Open scinteeb opened 1 year ago
Hey all! any feedback will be appreciated. Thanks
Hi scinteeb,
I am facing exact same issue with Embedded Linux system build by Yocto 4,0 (kirkstone) running on armv7 32bit target. I have setup test environment on RaspberryPi 4 32bit.
My test is the spearman correlation test see also:
When installing 64bit it works fine.

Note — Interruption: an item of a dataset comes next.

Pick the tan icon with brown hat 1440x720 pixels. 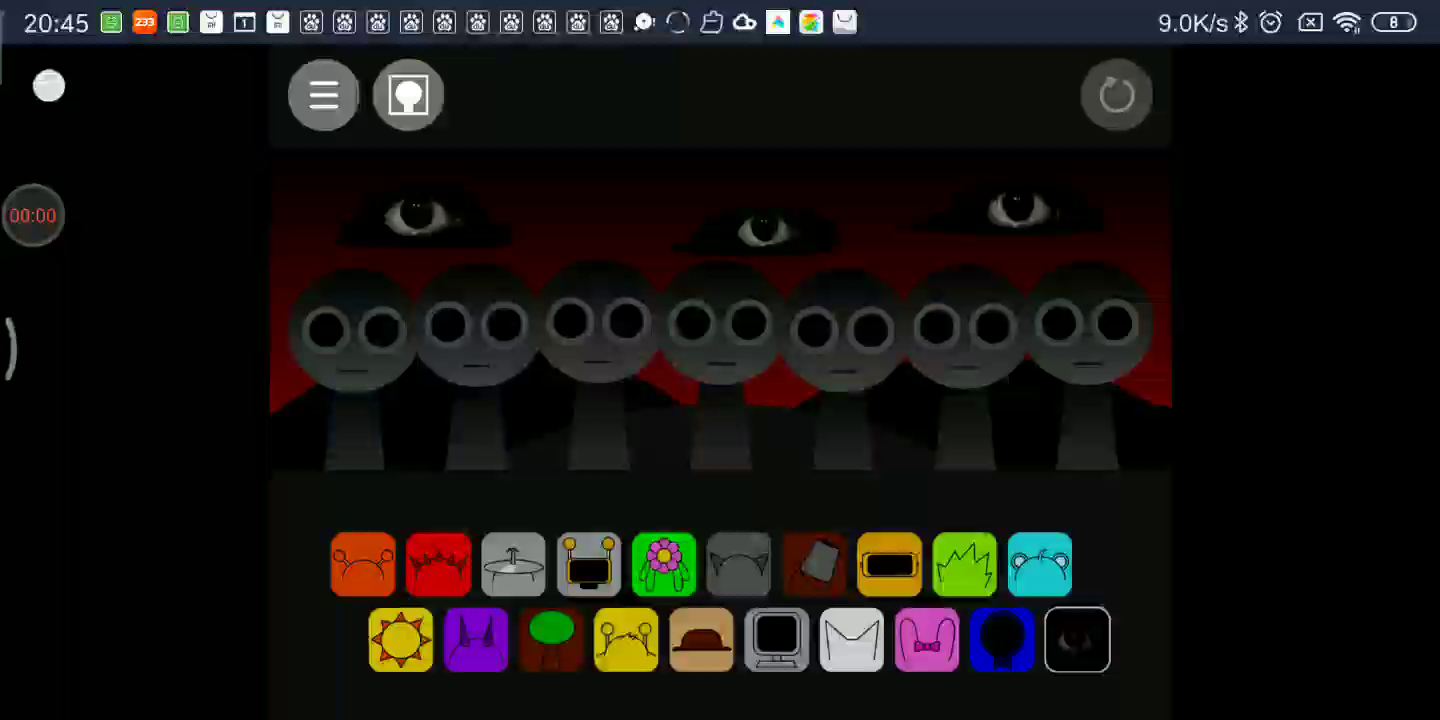(x=701, y=640)
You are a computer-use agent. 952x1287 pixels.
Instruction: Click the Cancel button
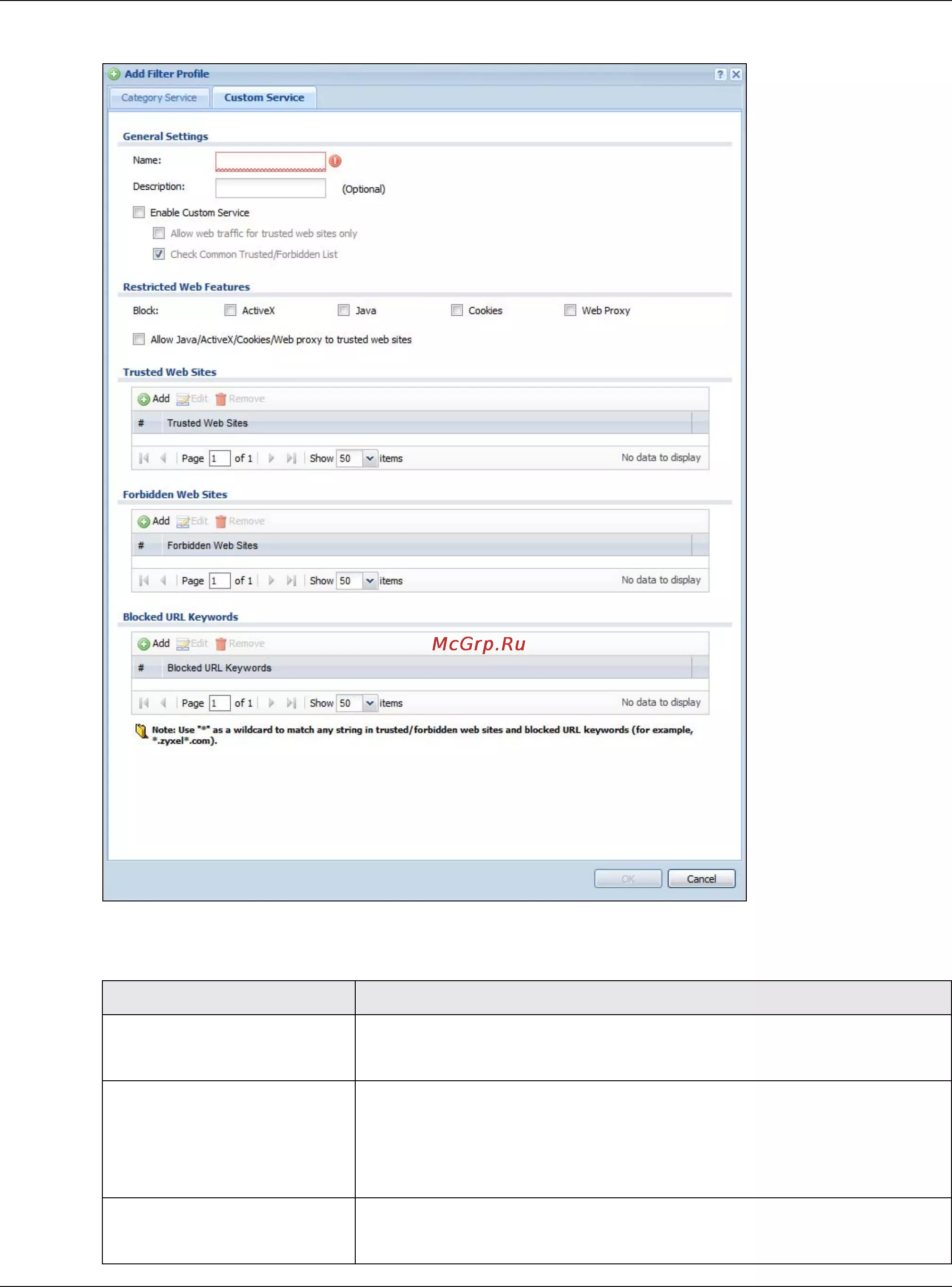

When using 32bit it fails.
OS details:
root@raspberrypi4:~# uname -a
Linux raspberrypi4 5.15.34-v7l #1 SMP Tue Apr 19 19:21:26 UTC 2022 armv7l GNU/Linux
root@raspberrypi4:~# python3 --version
Python 3.10.13
root@raspberrypi4:~# ls -lsa /usr/lib/liblapack.so.3
/usr/lib/liblapack.so.3 -> liblapack.so.3.10.0
root@raspberrypi4:~# python3
Python 3.10.13 (main, Aug 24 2023, 12:59:26) [GCC 11.4.0] on linux
>>> import numpy as np
>>> np.__version__
'1.22.3'
>>> import scipy as sc
>>> sc.__version__
'1.8.1'
>>> import pandas as pd
>>> pd.__version__
'1.4.2'
import pandas as pd
d = pd.DataFrame([1.0, 2.0])
d.corr(method='spearman')
Traceback (most recent call last):
File "<stdin>", line 1, in <module>
File "/usr/lib/python3.10/site-packages/pandas/core/frame.py", line 1011, in __repr__
return self.to_string(**repr_params)
File "/usr/lib/python3.10/site-packages/pandas/core/frame.py", line 1192, in to_string
return fmt.DataFrameRenderer(formatter).to_string(
File "/usr/lib/python3.10/site-packages/pandas/io/formats/format.py", line 1128, in to_string
string = string_formatter.to_string()
File "/usr/lib/python3.10/site-packages/pandas/io/formats/string.py", line 25, in to_string
text = self._get_string_representation()
File "/usr/lib/python3.10/site-packages/pandas/io/formats/string.py", line 40, in _get_string_representation
strcols = self._get_strcols()
File "/usr/lib/python3.10/site-packages/pandas/io/formats/string.py", line 31, in _get_strcols
strcols = self.fmt.get_strcols()
File "/usr/lib/python3.10/site-packages/pandas/io/formats/format.py", line 611, in get_strcols
strcols = self._get_strcols_without_index()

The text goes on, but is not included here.